I’ve already mentioned that getting people to view your videos right away is very important, but how do you do it? One great way is to focus your channel on a narrow niche and style of content. People who only play horror video games with a face cam, people who only post about Facebook marketing, people who only share a certain genre of music; these are the kinds of narrow channels that succeed.

The only channels that go generalist and succeed are those backed by large sites that have their own communities externally. They’re sites that don’t need the YouTube success; it’s all incidental to them. Even then, those sites tend to either be specialists in their own style of content, or huge news agencies.

6. Don’t Experiment with Content: Bad Videos Hurt Channels

Conversely, if you have something that works, don’t experiment. People come to see your content, and if you upload a new type of content that doesn’t jive with the rest of your videos, those new videos won’t get the attention of your existing audience.


You’ll end up behind the curve unless, somehow, that new video gets an immense kick off and ends up going hugely viral. Even then, you’ll need to either switch to that new kind of content wholeheartedly or risk losing the value of the subscribers that came in from that experimental video.

7. Optimize Video Impressions for Maximum Interest

By “video impressions” I mean the bit of the video that shows up in the recommendation. This is two things; your thumbnail and the first handful of characters of your title. Titles are easy enough, and you should have plenty of experience with that from blog posts.

As far as thumbnails are concerned, you want them to be interesting, vibrant, colorful, and consistent.
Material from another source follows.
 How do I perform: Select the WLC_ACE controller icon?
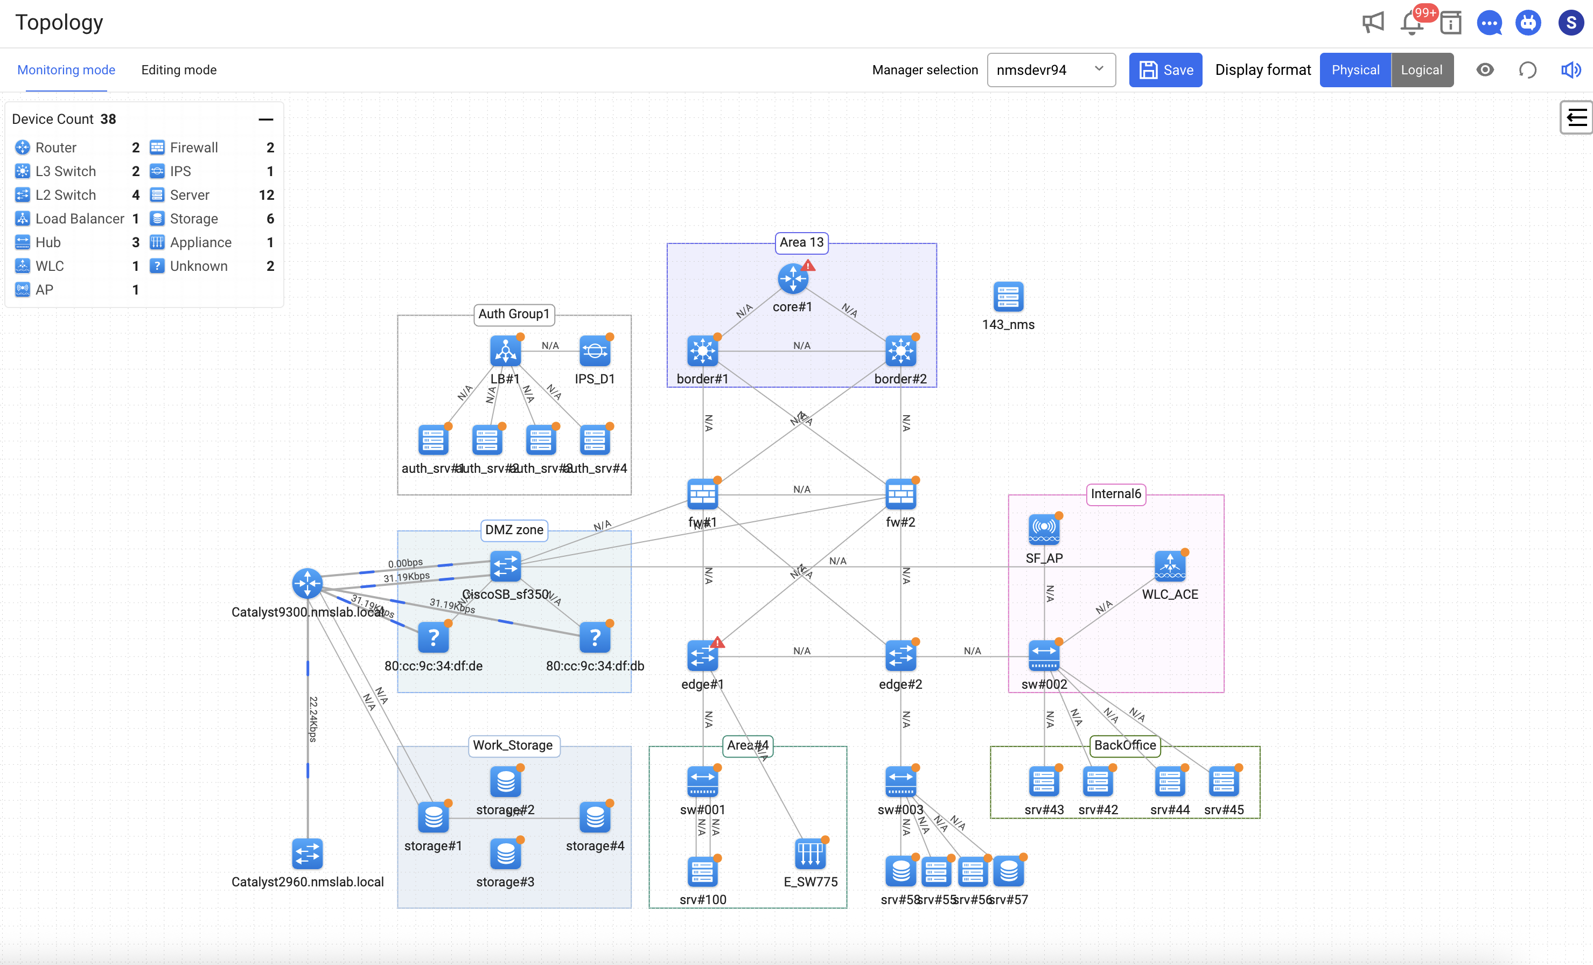[1170, 566]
If you take a look at an optimized channel, their thumbnails tend to be very stylized and very similar. They’re different enough you can tell if you’ve watched a video before or not, but they’re also branded in a way that showcases their identity.

8. Optimize Meta Data for Visibility in Search

The other place your videos will show up is in search, but only if the rest of your mea data is optimized for it. This mostly means your title, your description, and your tags. Never flood your description with tags; use the actual tags field for that. Use the description for an actual description of the video, as well as call to action links that you either include on every video or mention specifically in the video for the user to check out. There’s no really specific steps for optimizing this on YouTube; just use your SEO know-how to make use of the same concepts there.

9. Upload More Videos, Consistently

Remember how it’s really important that your existing subscribers view your new videos as soon after they’re published as possible? One good way you can make sure they do exactly that is by posting videos frequently and on a consistent schedule. I’m talking something like “a new video every Wednesday at 8pm EST”, where you end up posting at least those 52 videos a year.


The idea is to basically train your audience to watch for a new video on a specific time of the week, every week. They don’t fall out of the habit of looking, they know when a new video will show up. They can get in the habit of checking shortly after the video goes live.